Tuesday, March 17, 2015

Homo Semi-Sapiens

By Daniel Rigney

We human beings have reached a precarious moment in our evolution. For the first time in history we’re smart enough to be capable of destroying ourselves as a species, and dumb enough to do it.
With characteristic modesty we’ve named ourselves Homo sapiens (“the wise human”) when we’re really only half-wise at best. As a relatively intelligent species, we’ve managed to survive by our wits through lo these many icy and saber-toothed ages. But we’re only half-wits when it comes to restraining our own powers of destruction. As the philosopher Pogo sagely observed, we’ve met the enemy, and it is us.

I will argue, therefore, that we should modify our official taxonomic classification, from Homo sapiens to Homo semi-sapiens, to reflect our actual and perilous condition of half-wittedness.

Let's be honest about this.* (Why not? What do we have to lose at this late hour?) Our species may lack the wisdom to survive the next century or two, let alone to sustain and renew itself through future millennia.

I’m not concerned just about our self-destructive carbon addiction, which is causing us to alter the ecosphere beyond repair with our greenhouse gas emissions, which are slowly but surely turning the planet into a gas oven. I’m concerned as well about our demonstrated capacity to design and implement sophisticated and efficient death technologies – nuclear, biological, chemical, nanobotic, and YTBD (yet to be discovered) – some of which are still in their technical or conceptual infancy.
I'd like to believe we'll have the wisdom to stop inflicting these deadly marvels of human ingenuity upon each other, and thus upon ourselves as a species. But lately, Homo sapiens has been looking less like the "wise human" than like a child playing with a hand grenade.

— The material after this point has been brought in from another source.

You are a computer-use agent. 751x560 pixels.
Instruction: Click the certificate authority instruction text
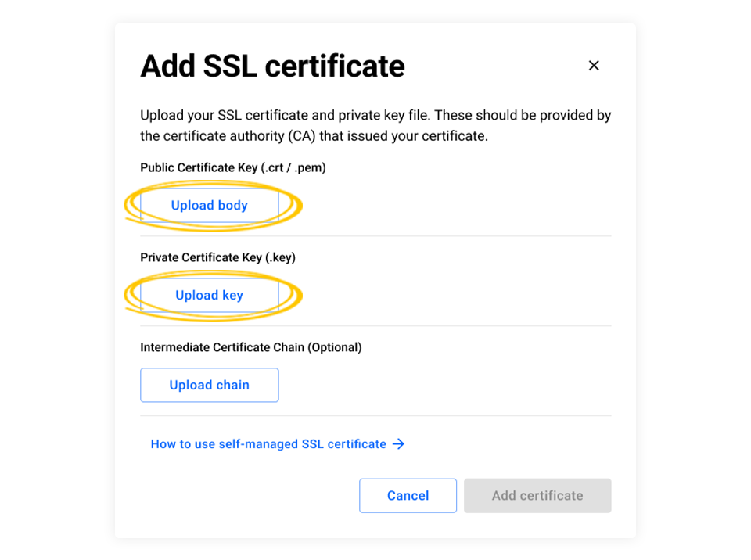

Wisdom is a word we don’t hear much anymore. Knowledge? Yes. Information? Yes. Data? We’re drowning in data. We have metrics now for everything from the Gross World Product to the number of times per day we check our “smartphones.” (There’s an app now that will count these for you, and probably graph them, analyze them, and secretly forward the results to Globatron and NSA.)
I fully realize we don’t all agree with regard to what "wisdom" means. The word (or its closest synonyms in other languages) has been understood differently in wisdom literatures and traditions not only in Western civilizations, but in civilizations around the world, both past and present. Human societies throughout history have relied upon their wisdom traditions to offer guidance and direction in their struggles to survive.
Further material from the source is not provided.